3.2.3. Creating models

Four separate models were created for each of the four data sets in the following steps.

  1. Identify and estimate the effect of conversion by applying the BSTS method to the synthetic (flipped) megajournal with summarized monthly visiting number.

  2. Confirm the effect with the same procedure applied to the synthetic (flipped) megajournal with summarized relative increase.

  3. Verify the method by applying the BSTS method on the synthetic (flipped) megajournal with summarized monthly visiting number limited up to 2017, with a fictitious intervention date in the period before flipping.

  4. Identify and estimate the effect of flipping on the synthetic (flipped) megajournal limited to yearly visiting numbers of articles produced before flipping.

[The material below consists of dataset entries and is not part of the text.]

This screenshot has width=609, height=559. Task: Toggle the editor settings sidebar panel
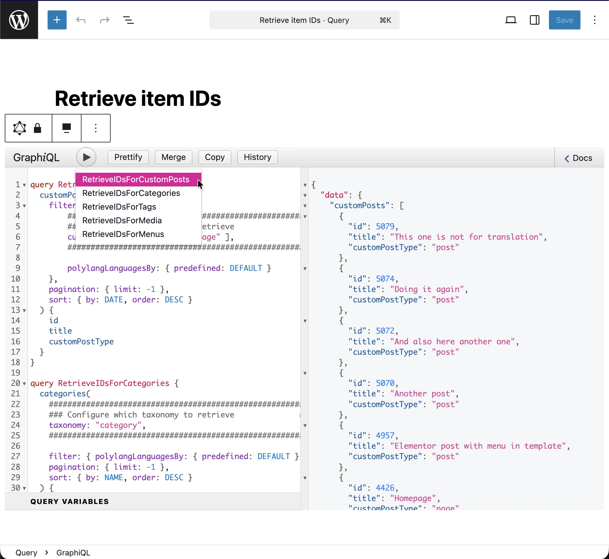point(534,20)
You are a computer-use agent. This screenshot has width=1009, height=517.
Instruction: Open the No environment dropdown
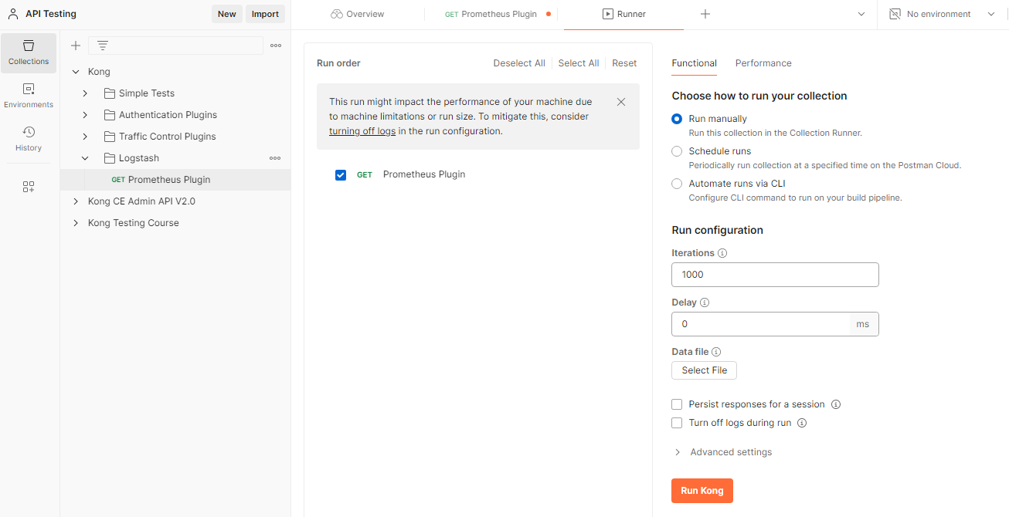943,14
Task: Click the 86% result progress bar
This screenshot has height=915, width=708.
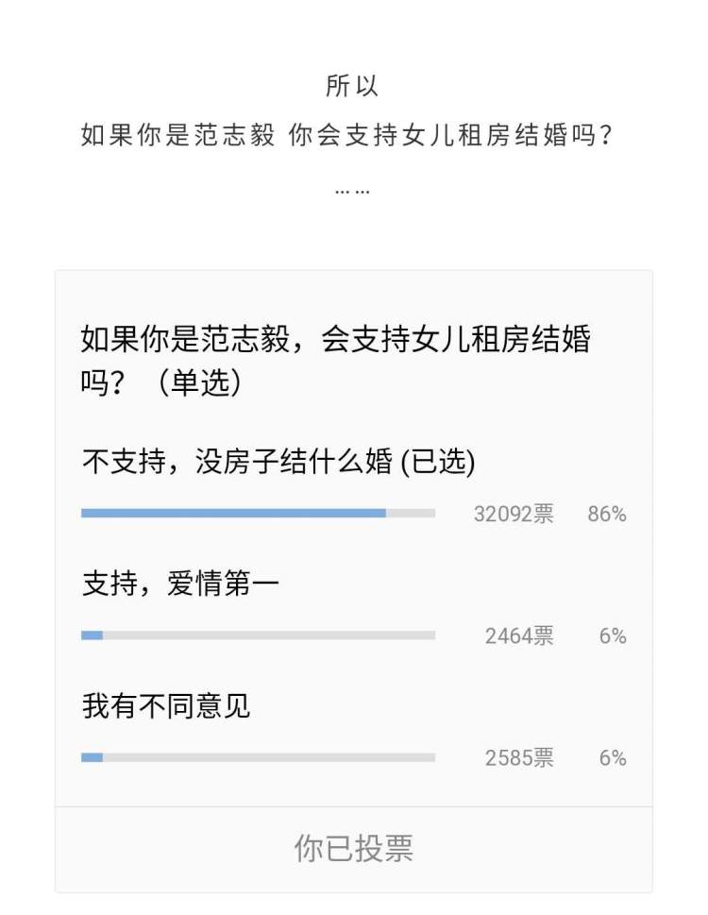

3.2.4. Visiting data for higher education institutions

To address the hypothesis about whether the increase can be accounted for by previous subscribing institutions, a separate set of visiting logs for a selection of Norwegian higher education institutions (HEIs) were used. Universitetsforlaget has a consortium agreement with 38 Norwegian institutional subscribers of which 29 are institutions in the HE sector. Twenty-five HE institutions had complete data covering 2014–2019, after adding data from an additional 15 previous members of the consortium which at a later stage merged with one of the current members. The visiting numbers for past members were used to adjust the counts for present members to give a more realistic picture of visiting patterns, as incorporating new users from a merging institution could boost visiting numbers at the time of the merger. The visiting numbers are delineated by the institutions’ IP range; any computer connected to an institutional network infrastructure is counted as belonging to that institution. This includes freely available computers at the library or other multiuser access points.

The second step was to limit visiting data to the list of converted journals in Table 2, using the same 11 journals as in the previous leg. The visiting numbers from the selection of HEIs was added together, forming an HEI group, while a non-HEI group was calculated by subtracting the visits by the HEI group from total visits, as examined in the first leg. The non-HEI group is thus characterized by not containing consortia HEI-members and includes all other visits, including from other countries.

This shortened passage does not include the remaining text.